Answer these questions using the forum thread on sound deadening car doors:
1. Which hole does pete? name as the only one large enough to fit a hand through?
2. What deadening mat does Azgrower use instead of the eD deadener?
3. What price per square foot does Azgrower give for Raam Mat 60BXT?

• **Reading passage**
•••

# sounddeading the doors



## superfro86 (May 15, 2002)

well i am finally going to get some sounddeading for my doors (edeadv1se) and i was wondering how hard will it be to deading both parts of the door skin a b14. i can't remember exactly what it looked like without the door panels and the watersheild but i am guessing there are big enough holes to just slide the edead through to get to the inner door skin. basically i'm asking is seperating the door skins anywhere near necissary to do this?


----------



## pete? (Jul 6, 2004)

the only hole i can think of thats large enough to fit your hand through would be the speaker hole.


----------



## Azgrower (Oct 1, 2004)

Hmm, you want to do as much as possible. Do the inner door, the outer door, and the plastic paneling. I wouldnt trust eD deadener though, doenst stick. I have Raam Mat and it works beautifully. 

www.raamaudio.com


----------



## wes (Apr 30, 2002)

What do you mean the door skin? Anyway there is a hold the size of TEXAS to get to the inner door, just remove the plastic cover and the bolt on brace that goes accross the opening and your in there like swim wear!


----------



## Azgrower (Oct 1, 2004)

Here is what my Chevy Silverado door panel looks like:
Pic #1: inner most door panel with Raam Mat 60, its hard to see but you can see the "foil shine" if you look closely









Pic #2: here you can see I did my outter panel. Then I did my actualy plastic door panel as well:









Pic #3: Here is when I did my floor pan. The back wall has it as well, but I have Ensolite closed cell foam on top of it for the ultimate in sound proofing.


----------



## superfro86 (May 15, 2002)

from what i heard u just need to put a heatgun to it and warm it up. that shit is 70mils thick and only a 1.50 a sqft minus the forum discount. i couldn't pass that up. i already have the plastic part of the 2 front doors covered in edead v.3 (smurf blue paste) and i'll probally get a couple of cans of cascade audio quite kote to do the rest of the plastic interior panels later. whats best to clean the metal with, greased lightning, acetone or what?


----------



## Azgrower (Oct 1, 2004)

The Arizona sun is enough to warm up the matting. Just enough to make if slightly flexible. It doesnt need to be hot enough to cook eggs. 

Raam Mat 60BXT $89/62.5 ft = $1.42 ft2


Just to let you know, its even posted on eDs website it states that the paint on deadener does not stick well to plastic. Good luck with that holding.

•••

• **Recorded information**
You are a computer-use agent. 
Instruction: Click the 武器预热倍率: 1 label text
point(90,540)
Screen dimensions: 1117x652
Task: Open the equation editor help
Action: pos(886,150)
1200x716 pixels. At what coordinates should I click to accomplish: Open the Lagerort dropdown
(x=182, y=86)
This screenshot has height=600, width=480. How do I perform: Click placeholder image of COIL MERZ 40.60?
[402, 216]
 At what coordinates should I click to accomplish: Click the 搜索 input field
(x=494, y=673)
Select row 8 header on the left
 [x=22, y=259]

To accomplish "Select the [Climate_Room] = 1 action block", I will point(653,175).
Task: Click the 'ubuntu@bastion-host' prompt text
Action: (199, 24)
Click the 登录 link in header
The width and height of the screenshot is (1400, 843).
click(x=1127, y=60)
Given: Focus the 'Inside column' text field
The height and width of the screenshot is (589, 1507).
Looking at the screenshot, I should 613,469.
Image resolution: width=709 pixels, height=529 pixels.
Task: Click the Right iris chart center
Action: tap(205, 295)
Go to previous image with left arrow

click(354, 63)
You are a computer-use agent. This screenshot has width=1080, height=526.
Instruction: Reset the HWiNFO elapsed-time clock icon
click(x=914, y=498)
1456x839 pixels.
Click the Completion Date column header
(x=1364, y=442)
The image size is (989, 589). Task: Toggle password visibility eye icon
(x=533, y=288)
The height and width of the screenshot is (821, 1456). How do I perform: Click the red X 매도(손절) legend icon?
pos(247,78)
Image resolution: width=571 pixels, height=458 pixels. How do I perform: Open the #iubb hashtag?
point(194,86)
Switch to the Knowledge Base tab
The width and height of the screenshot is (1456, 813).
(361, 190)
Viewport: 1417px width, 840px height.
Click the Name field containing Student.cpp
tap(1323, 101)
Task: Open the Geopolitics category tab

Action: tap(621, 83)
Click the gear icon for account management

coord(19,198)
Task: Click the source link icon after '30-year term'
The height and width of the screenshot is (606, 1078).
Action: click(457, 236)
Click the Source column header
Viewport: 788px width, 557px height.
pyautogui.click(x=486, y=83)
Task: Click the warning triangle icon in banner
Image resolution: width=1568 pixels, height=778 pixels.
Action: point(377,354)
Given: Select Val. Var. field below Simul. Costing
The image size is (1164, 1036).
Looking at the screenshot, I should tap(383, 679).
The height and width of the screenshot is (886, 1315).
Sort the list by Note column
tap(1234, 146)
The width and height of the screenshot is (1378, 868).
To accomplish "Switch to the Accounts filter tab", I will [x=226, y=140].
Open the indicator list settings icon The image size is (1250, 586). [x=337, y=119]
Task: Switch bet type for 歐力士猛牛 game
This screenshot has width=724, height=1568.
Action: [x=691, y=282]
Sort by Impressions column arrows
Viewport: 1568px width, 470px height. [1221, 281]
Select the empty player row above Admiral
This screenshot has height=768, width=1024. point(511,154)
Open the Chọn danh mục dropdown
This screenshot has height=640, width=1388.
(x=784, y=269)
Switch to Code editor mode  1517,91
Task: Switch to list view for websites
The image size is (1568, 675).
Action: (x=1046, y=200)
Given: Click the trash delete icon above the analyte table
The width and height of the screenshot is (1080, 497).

•••

• **Solution for this exercise**
1. The speaker hole.
2. Raam Mat.
3. $1.42 per square foot.